Pitlochry West Church, Church Road, Pitlochry is a Grade A listed building in the Perth and Kinross local planning authority area, Scotland. First listed on 9 June 1981. Church. 1 related planning application.

Pitlochry West Church, Church Road, Pitlochry

WRENN ID
distant-barrel-pine
Grade
A
Local Planning Authority
Perth and Kinross
Country
Scotland
Date first listed
9 June 1981
Type
Church
Source
Historic Environment Scotland listing

Description

Pitlochry West Church

Built in 1884 by the Dundee architects Charles and Leslie Ower, with an extension added in 1996, this is a distinctive interpretation of Romanesque style. The building is cruciform in plan and aisless, with a squat tower set on a raised site. The walls are constructed from roughly squared and snecked rubble with ashlar dressings, featuring a base course and mutuled eaves cornice. The principal openings are round-headed, with rose windows, continuous hoodmoulds, corbels, and two-stage sawtooth-coped buttresses. Stone mullions and chamfered reveals are used throughout.

The south-east elevation, facing Bonnethill Road, is the principal front. It features an advanced canted bay at the centre with a dominant gabled transept. A low conical-roofed semicircular bay at ground level contains a continuous row of narrow lights set close to the cornice, embellished with nailhead mutules. Above this, a recessed face with diagonal buttresses contains a rose window flanked by squat columns with cushion capitals. The rose window has a dogtooth-moulded head giving way to contrasting voussoirs, with a hoodmould bearing label stops and a mandorla in the gablehead crowned by a cross finial. A canted bay to the right features a hoodmoulded door with a decoratively-astragalled semicircular fanlight in a small pitch-roofed porch with finial; a canted bay to the left contains a single window and outer buttress. The tower stands to the outer left, whilst to the right is a bipartite window with centre and flanking colonnades in a bay with buttress and recessed face of the extension beyond.

The south-west tower is a distinctive feature, comprising three stages on a square plan with broad full-height angle pilasters and a pyramidal roof. It is engaged to the north-east. The first stage on the north-west face displays a stone-cross-finialled pedimented doorcase with flanking cushion-capitalled columns and a carved tympanum to the left, and to the right a small blocked arcaded tripartite opening. The south-west face contains a single window with flanking colonnades, a carved windowhead, and a hoodmould with label stops, with narrow lights set in the outer pilasters. A basement door opens to the south-east. Each face of the second stage has a corbel course and corniced band giving way to an arcaded bipartite window with colonnettes; a tiny roundel decorates the tympanum, and a dogtooth-moulded windowhead is surmounted by an arcaded corbel table. The third stage has a clock face on each side, set in a deeply moulded roundel with a stepped cornice breaking the band course, all surmounted by a mutuled cavetto cornice. Water spouts project from the south and west angles. The slightly setback pyramidal roof is finialled and fitted with a narrow battered stack to the north-west. Attenuated louvered lucarnes with decorative timberwork on the tympanum occupy the remaining faces, and a small polygonal crocketted tower pierces the cornice at the south angle.

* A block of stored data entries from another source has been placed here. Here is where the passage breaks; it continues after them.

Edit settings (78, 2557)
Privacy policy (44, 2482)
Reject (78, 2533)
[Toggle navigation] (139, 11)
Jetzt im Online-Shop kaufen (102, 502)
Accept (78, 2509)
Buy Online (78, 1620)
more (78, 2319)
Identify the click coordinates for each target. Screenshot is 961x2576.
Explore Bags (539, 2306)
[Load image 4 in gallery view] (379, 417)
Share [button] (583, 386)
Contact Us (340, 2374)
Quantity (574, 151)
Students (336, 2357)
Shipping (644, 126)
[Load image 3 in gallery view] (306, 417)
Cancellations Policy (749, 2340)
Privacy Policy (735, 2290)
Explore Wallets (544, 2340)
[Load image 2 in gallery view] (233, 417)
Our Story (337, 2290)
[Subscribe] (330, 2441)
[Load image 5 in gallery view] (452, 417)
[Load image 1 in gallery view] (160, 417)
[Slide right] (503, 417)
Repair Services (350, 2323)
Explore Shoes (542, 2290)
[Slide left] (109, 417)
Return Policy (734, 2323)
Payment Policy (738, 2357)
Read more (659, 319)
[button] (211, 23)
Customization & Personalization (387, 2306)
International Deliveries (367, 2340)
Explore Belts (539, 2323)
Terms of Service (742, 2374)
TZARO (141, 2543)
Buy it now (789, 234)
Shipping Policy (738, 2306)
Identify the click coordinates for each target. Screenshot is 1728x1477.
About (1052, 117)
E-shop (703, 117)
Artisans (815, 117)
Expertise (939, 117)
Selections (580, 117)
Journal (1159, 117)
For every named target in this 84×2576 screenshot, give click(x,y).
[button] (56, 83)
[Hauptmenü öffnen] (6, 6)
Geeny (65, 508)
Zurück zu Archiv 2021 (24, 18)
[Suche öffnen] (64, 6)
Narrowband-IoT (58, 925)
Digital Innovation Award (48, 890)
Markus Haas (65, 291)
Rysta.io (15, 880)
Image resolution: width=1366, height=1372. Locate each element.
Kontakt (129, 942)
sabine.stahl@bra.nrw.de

The north-west elevation mirrors that to the south-east.

The north-east elevation, facing Church Road, shows a low piend-roofed extension with a window to the centre and paired small flanking lights. These project from the slightly higher original face, which is also piended and retains the original centre doorway with bipartite round-headed fanlight and flanking windows, now largely obscured by the extension.

Throughout, the glazing is mainly geometric coloured leaded work, with clear glass to the rose windows. The roof is covered in grey slates with a fishscale pattern on the tower. The chimneys are coped ashlar with stepped ashlar-coped skews and gablet skewputts. Cast-iron downpipes with decorative rainwater hoppers and decorative cast-iron cross finials complete the external details.

The interior is polygonal in form with a semi-vaulted ceiling supported on later columns. The church contains fixed timber pews, boarded timber dadoes with plain and decorative plasterwork. A moulded chancel arch with plain sounding board flanked by organ pipes leads to a simple panelled pulpit and elders pews. The font is carved and polygonal, mounted on an open base.

Adjacent to the church stands a Celtic Cross memorial to Dr Alexander Duff, the Church of Scotland's first missionary to India. It comprises three stages: a plain base supporting a battered pedestal inscribed with Duff's details, giving way to a reduced stage with vertical consoles flanking a bronze head of Alexander Duff, and finally a finely carved Celtic Cross.